Thoughts on “Network Analysis in Geographic Information Science…” Curtis 2007

Sunday, November 12th, 2017

I came into this paper not knowing too much about network analysis, but having some general notion of it through its ubiquity in geographic and neuroscience literature (network distance, social networks, neural networks). I thought the paper did a good job of outlining the fundamentals of the field before progressing into geographic specificities and future challenges. I learned that the most The basis of describing networks is in their topological qualities; namely connectivity, adjacency, and incidence, which is what makes it applicable to such a diverse range of phenomena.

Curtis states that “In some cases these network structures can be classified into idealized network types (e.g., tree networks, hub-and-spoke networks, Manhattan networks.” Are idealized network types simplifications of the input data which are performed to fit a certain standardized model?

On page 104, Curtis mentions that “The choice of network data structure chosen can profoundly impact the analysis performed”, just like scale can influence whether or not clusters are observed at a certain resolution and the choice of some variables over others can influence classification algorithms in SDM. Again, we see that the products of any geographic modeling/ network analysis are not objective, but dependent on subjective choice which requires justification.

I assume that the “rapid rendering” discussed in reference to non-topographic data structures is because of  function  of quicker run time.Why are the data in non-topographic networks processed more quickly than in topographic ones? Is it because without having to assess  relationships between points, each point only has to be accounted for once without regard for its connectivity with other points?

It was interesting to note that one of the biggest challenges or paths forward for geographical network analysis was in applying existing algorithms from different fields to geographic data.

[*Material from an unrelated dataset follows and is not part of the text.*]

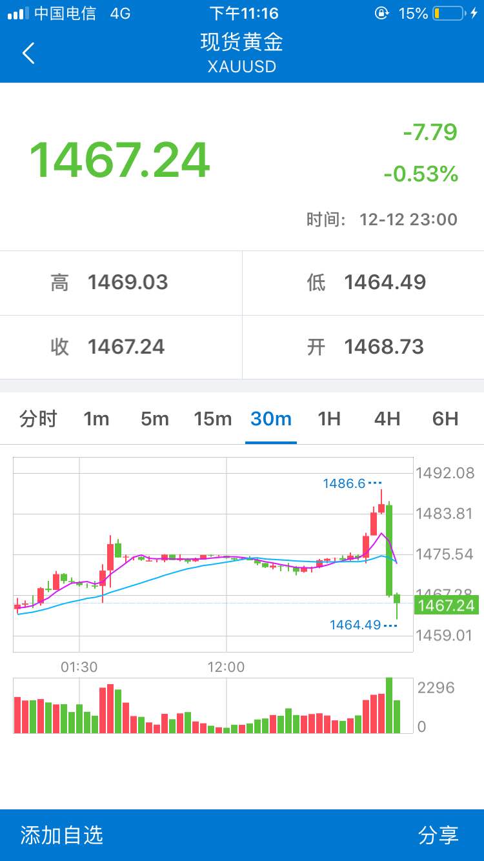Tap 添加自选 to add to watchlist
The image size is (484, 861).
click(62, 835)
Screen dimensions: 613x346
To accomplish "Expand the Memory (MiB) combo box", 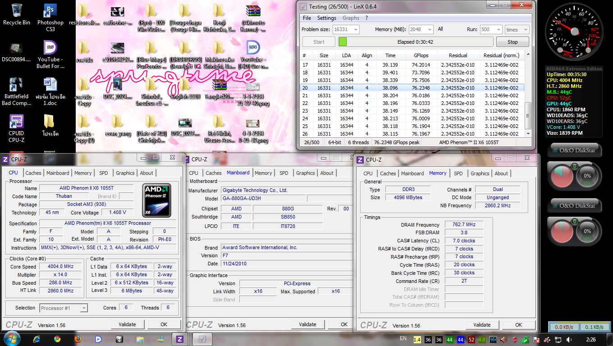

Usually the challenges are in adapting current methods for new data types or resolving some gaps in domain knowledge, but this is a different kind of challenge probably born out of the substantial developments made in network analysis in different fields.

-FutureSpock

 

Thoughts on “Assuring the quality of…”Goodchild 2012

Sunday, November 12th, 2017

In discussing methods to assure the quality of VGI, Goodchild states that; “The degree to which such triage can be automated varies; in some cases it might be fully automatic, but in other cases it might require significant human intervention.” In VGI, the source of the data is human (as opposed to a scraping algorithm in SDM, for example), but the verification of data quality would definitely benefit from automation to deal with the large scale of geographic data that is produced everyday. He goes on to say that “Some degree of generalization is inevitable, of course, since it is impractical to check every item of data”, but by using the data analysis tools that have been developed to deal with large datasets, researchers can strive for a more complete assessment of accuracy.

To reintroduce the concept of positivism in GIS, Goodchild states that ” Our use of the terms truth and fact suggest an orientation towards VGI that is objective and replicable, and for which quality can be addressed using the language of accuracy. Thus our approach is less likely to be applicable for VGI that consists of opinion….or properties that are vaguely defined” This position seems to indicate that only quantitative or objectively measured geographic phenomena are capable of being tested for accuracy/uncertainty. I find this a flawed position because of the strong explanatory power of qualitative GIS and alternate ways of measuring attribute data. In suggesting it is not possible to apply the same rigorous standards of accuracy to these methods, the implication is that they are less scientific and worthy of merit. Even if this is not the intention, I would have appreciated some suggestions or potential methods by which to ascertain the accuracy of VGI when applied to qualitative GIS data.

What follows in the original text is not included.